> **Aufgabenstellung**:
A) Schreibe aus dem Spielbericht über den HSV den Abschnitt ab, der mit „In vielen Bereichen“ beginnt und bis einschließlich „schwer zu greifen.“ reicht.
B) Wie viele Eckbälle hatte Heidenheim laut dem Spielbericht über den HSV im Volksparkstadion?

Und doch nutzte Trainer Walter die Pressekonferenz nach dem Spiel, um eine kleine subtile Botschaft bezüglich der Gesamtgemengelage beim HSV loszuwerden. „Allein kann keiner etwas erreichen. Dafür standen wir und dafür stehen wir gerade wieder. Man merkt es, dass es nur zusammen geht“, lobte Walter die zunächst die Abwehrleistung seiner Mannschaft, um anschließend seine Worte auf das große Ganze zu projezieren. „In allen Bereichen“.

In vielen Bereichen haben die Hamburger am Sonnabend im Vergleich zu den ersten Saisonspielen Fortschritte gemacht. Gerade im ersten Durchgang war viel mehr Tempo und Variabilität im Spiel. Auch das von Trainer Walter angeprangerte fehlende „Balltempo“ war deutlich höher. Gerade die Offensivspieler waren deutlich mehr in Bewegung, waren so für den Gegner häufig schwer zu greifen.

Heuer Fernandes kritisiert zu viele zugelassene Standardsituationen

Selbst Torschütze und Mittelstürmer Robert Glatzel wich immer mal wieder auf die Flügel oder ins Mittelfeld aus, auch Ransford Königsdörffer versuchte immer wieder mit tiefen Läufen Räume für seine Mitspieler zu schaffen. So wie es sein Trainer sehen will. „Wir sind sehr gut rausgekommen, gute Aggressivität, sehr viel Gegenpressing. Sobald wir die Bälle verloren haben, haben wir sie schnell wiedergeholt. Das ist das Wichtigste in unserem Spiel: dass wir dem Gegner keine Lust zum Atmen lassen. Dazu kommen unsere spielerischen Qualitäten“, erklärte HSV-Kapitän Sebastian Schonlau (28).

Aus dem Spiel haben die Hamburger über die gesamte Spielzeit kaum gefährliche Szenen zugelassen. Lediglich bei hohen Bällen der phyisisch starken Heidenheimer wurde es in der zweiten Halbzeit immer wieder im Ansatz unruhig im eigenen Strafraum. „Wenn die Bälle wie Ufos vorne reinfliegen, dann wird es ein Hauruckspiel. Das ist halt Zweite Liga. Wir wollen den Ball mehr am Boden haben“, mahnte Walter an.

Eine weitere Thematik: Das Zulassen von Standardsituationen. Heidenheim hatte im Volksparkstadion 15 (!) Eckbälle, die der HSV aber schadlos überstehen konnte. „Man muss sagen, dass wir seit Saisonbeginn zu viele Standards zugelassen haben. In jedem Spiel waren wir knapp an den zehn, zwölf, 13 Ecken dran. Heute waren es sogar 15. Aber dann musst du sie verteidigen. Wir haben uns mit allen Mann gewehrt, waren hochkonzentriert, aber wir wollen gar nicht so viele Standards zulassen“, erklärte Torhüter Daniel Heuer Fernandes (29), der – wie alle seine Kollegen auch – insgesamt zufrieden mit dem Auftritt war.

> **Bereitgestellte Daten**:
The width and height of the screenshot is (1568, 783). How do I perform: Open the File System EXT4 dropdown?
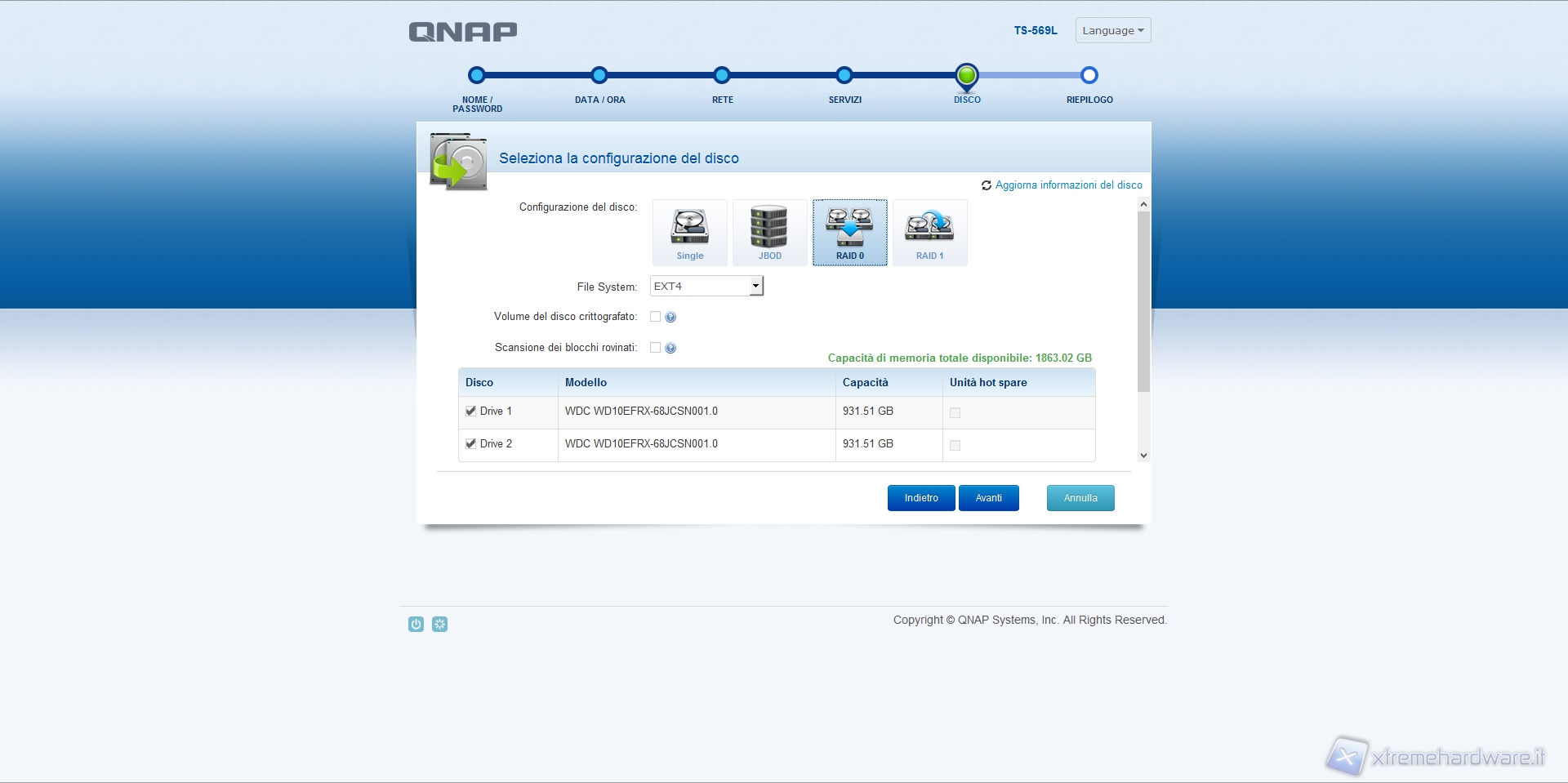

> **Lösungen**:
A)
In vielen Bereichen haben die Hamburger am Sonnabend im Vergleich zu den ersten Saisonspielen Fortschritte gemacht. Gerade im ersten Durchgang war viel mehr Tempo und Variabilität im Spiel. Auch das von Trainer Walter angeprangerte fehlende „Balltempo“ war deutlich höher. Gerade die Offensivspieler waren deutlich mehr in Bewegung, waren so für den Gegner häufig schwer zu greifen.

B) Heidenheim hatte 15 Eckbälle.